The second significant disturbing finding, which will probably most impact the price of crabs in the market this year, is the total number of crabs estimated to be in the Çhesapeake system compared to last. The 2022 survey found an estimated 227 million total crabs compared to 282 million in the 2021 survey. That’s a 20 percent decline and the lowest total number of crabs found in the system since the winter dredge survey began in 1990.
Although the Maryland crabbing season runs from April 1 each year through December when the crabs hibernate for the winter, the management season runs from July 1 through June 30 of the following year. Managers for the states don’t institute new regs for the current year until they’ve seen winter dredge survey results.
Based on the drastic decline in female crab numbers this year, it wouldn’t be surprising to see changes in permitted harvests of female crabs starting July 1.
All that said, it has to be remembered that environmental conditions impact crab populations far more than regulations. Females make their way to the salty waters at the mouth of the Chesapeake after mating to lay their millions of eggs. Some reports indicate that a single female can release hundreds of millions of eggs in up to three broods in the course of a single year.
After those eggs are released they get swept, as emerging larvae, as far out into the ocean as the continental shelf. How many of them make their way back into the Chesapeake system as they begin to grow depends heavily on factors like varying wind direction and currents.
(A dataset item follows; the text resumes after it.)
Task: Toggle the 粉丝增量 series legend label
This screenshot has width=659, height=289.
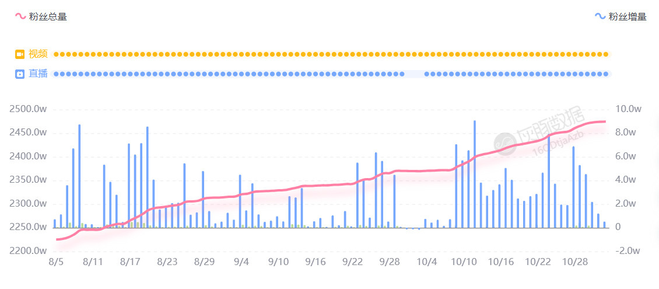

The population of maturing crabs counted in the winter dredge survey can swing by hundreds of millions over the course of just a few years. For example, the 2019 survey found an estimated 608 million crabs in the Chesapeake system. Just two years later, in 2021, that number fell off to 282 million crabs. In 1993 the survey found an estimated 400 million crabs compared to over 800 million in the 1994 survey. By their very nature, crab populations continually ride a roller coaster.
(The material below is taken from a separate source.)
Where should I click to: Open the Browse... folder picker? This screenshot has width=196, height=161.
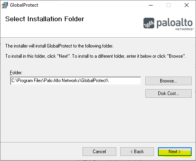(x=169, y=81)
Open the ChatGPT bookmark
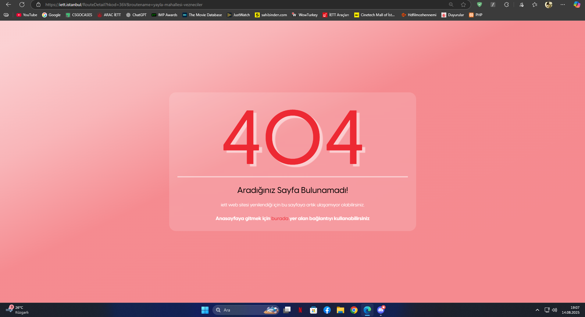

So, how many crabs of the total get harvested in a single season? A quick calculation using estimated numbers from one season gives a rough idea.
Federal fisheries managers estimate that crabbers in the Chesapeake system – counting Maryland and Virginia – harvested 41.6 million pounds of crabs in 2021. At an average of 40 pounds to the bushel, that computes to about 1,040,000 bushels.
If an average bushel contains about 75 crabs – more for smalls, less for large – that computes to about 78 million crabs harvested. That represents about a third or a quarter of the total number of crabs in the system that year.
Lower overall numbers will likely mean even higher prices for crabs by the bushel, by the dozen, by the pound of meat or in crab cakes. That doesn’t take into account inflation and the skyrocketing cost of fuel being paid by watermen to fish their pots and run their trotlines.
This year, the imperial in crab imperial will have likely never rung so true.
Dennis Forney has been a publisher, journalist and columnist on the Delmarva Peninsula since 1972. He writes from his home on Grace Creek in Bozman.